The Springfield Republican ran a glowing endorsement of U.S. Rep. Richie Neal this weekend—no surprise there; the Republican would go steady with Neal if it could—while beating the lemon off one of his two Democratic challengers for the 1st Congressional District seat, Andrea Nuciforo.
(One more time: Neal, Nuciforo and Bill Shein, a political writer and activist, will face off in the Democratic primary this Thursday, Sept. 6. Barring a last-minute, and wildly successful, write-in campaign, the primary winner will take the seat, as there are no Republican or third-party candidates on the November ballot.)
The editorial’s praise of the incumbent ran along the standard lines, echoing the congressman’s campaign talking points: that Neal’s a House veteran who’s made his way to a high position on the House Ways and Means Committee; that he’s brought lots of dough to Springfield for development projects, including at the old Tech High and along State Street; that he’s long been involved in affairs in Northern Ireland (an issue that plays well in the Irishman-heavy district, even if it has little effect on his constituents’ daily lives).
More juicy—although not especially surprising—was the editorial’s stinging dismissal of Nuciforo, a former state senator who now serves as Middle Berkshire Register of Deeds. Nuciforo, the paper chided, “has run a particularly negative and mean-spirited campaign, painting Neal as a Washington insider, who is beholden to special interests and corporate lobbyists.”
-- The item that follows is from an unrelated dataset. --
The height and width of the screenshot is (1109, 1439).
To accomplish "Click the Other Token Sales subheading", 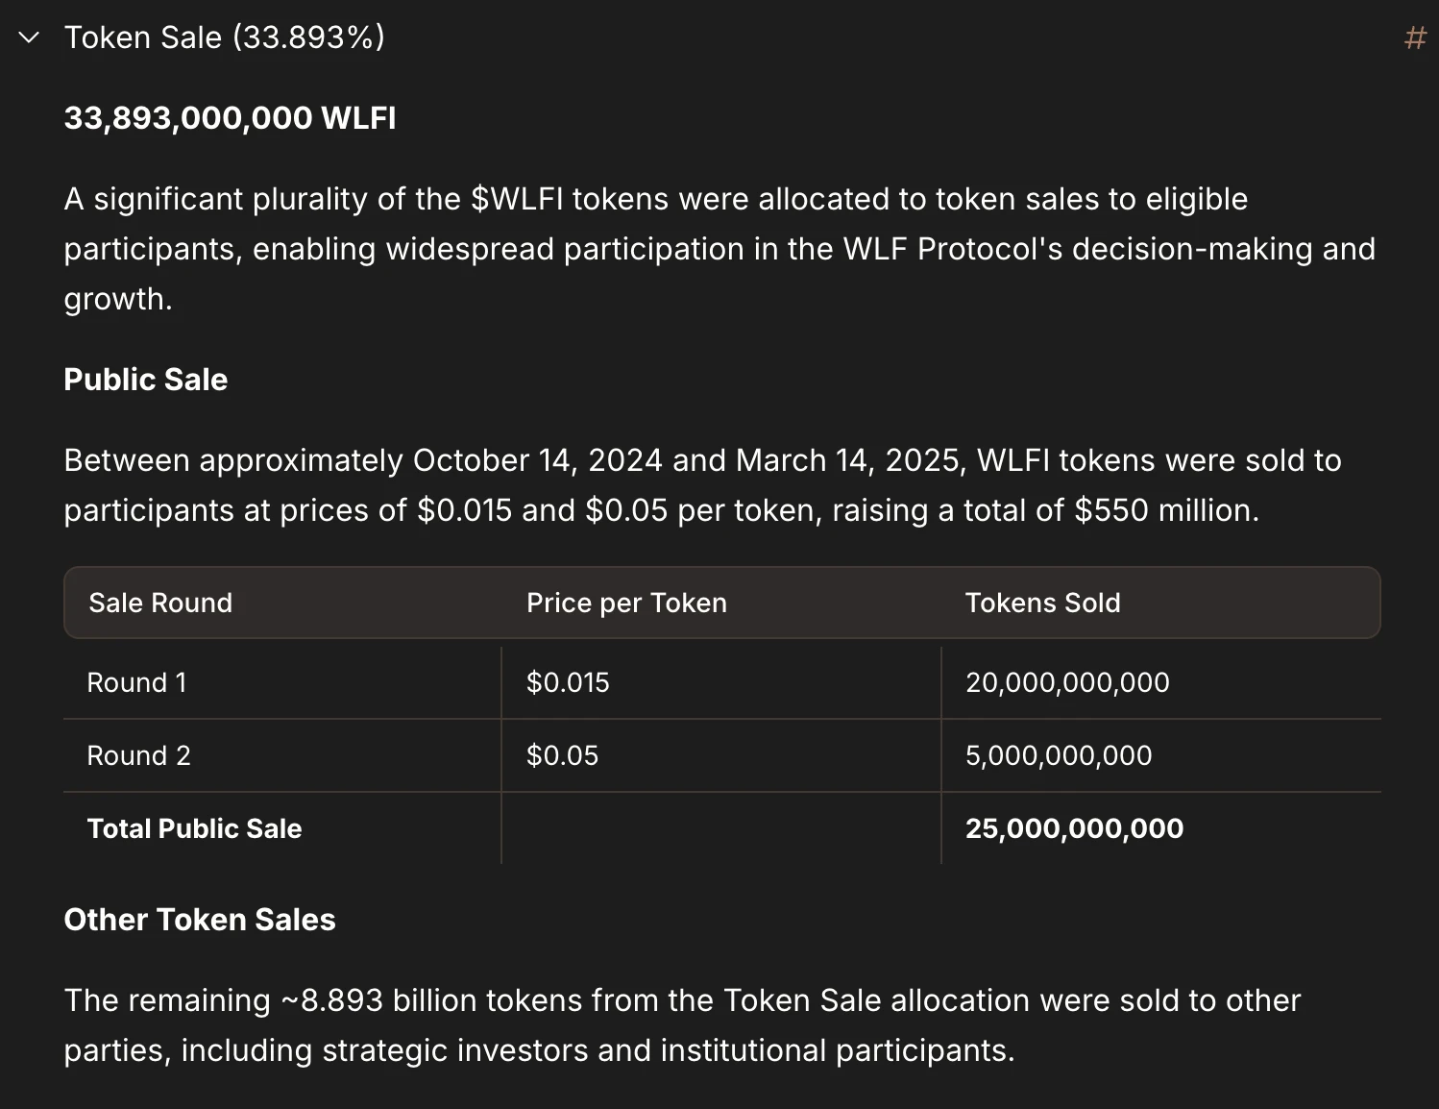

I don’t think there’s anything wrong with Nuciforo, or any candidate, drawing attention to the vast amounts of money Neal’s campaign takes from the insurance, banking and pharmaceutical industries, to name a few, and questioning how those donations influence his positions; that’s exactly the kind of things that voters should be thinking about when they head to the polls. And I don’t think Nuciforo deserved all the grief he got from his party’s establishment when he first announced his plans to challenge Rep. John Olver, a fellow Democrat, for the seat back in 2009. (Olver since decided to retire, and redistricting shifted the district’s boundaries to make Neal the de facto incumbent.) Massachusetts politics is not well served by its unspoken let-the-incumbent-stay-until-he-or-she-is-ready-to-leave policy; politicians are supposed to come before voters for regular performance reviews, and if those voters wanted to replace Olver with Nuciforo—an unlikely scenario, admittedly—that would be their right.
But the problem for Nuciforo is his own record, during his time in the state Senate, of accepting corporate money. Indeed, while he proudly notes that his Congressional campaign is fueled by individual contributions only, with no PAC donations, an awful lot of those individual donors happen to be lobbyists, corporate attorneys and banking and insurance executives. I also have a hard time forgetting his role, in the Senate, in killing the Clean Elections law that was strongly supported by voters. (The effort to kill the law was led by then-House Speaker Tom Finneran, who went on the be convicted on felony obstruction-of-justice charges.) Nuciforo stands by his position, saying the law’s threshold for qualifying for public funds was too low.
Interestingly, the Republican endorsement didn’t mention the plagiarism scandal that broke last month, when Shein pointed out numerous instances where Nuciforo’s campaign apparently lifted, at times almost verbatim, language from other campaigns for use in his own position papers (including, in a particularly uncomfortable bit of irony, statements on women’s rights from John Edwards, of all people). Perhaps the Republican’s editorial writers felt they couldn’t top this sound whupping Nuciforo received from the Daily Hampshire Gazette?
Meanwhile, the Republican offered nary a word of criticism of Shein—who, I would argue, has offered a more substantial critique of Neal’s campaign-finance record than Nuciforo, and done so more effectively; while he’s a first-time candidate and therefore has no voting record to analyze, Shein made a pledge to accept only individual campaigns of $99 or less, and to take no money from PACs, lobbyists or executives whose companies hire lobbyists.
Instead, the Republican wrote that Shein’s “low-key campaign” (a description I’d quibble with; I’d describe his campaign as energetic and smart) “has focused on policy differences with Neal.”
Me, I think progressive voters—and, really, any voters eager to end the death grip that corporate money holds on our political system and, consequently, on environmental, economic and social policies—have a golden opportunity in Shein to vote for a candidate who is addressing issues that really matter. Ah, but will they seize that opportunity?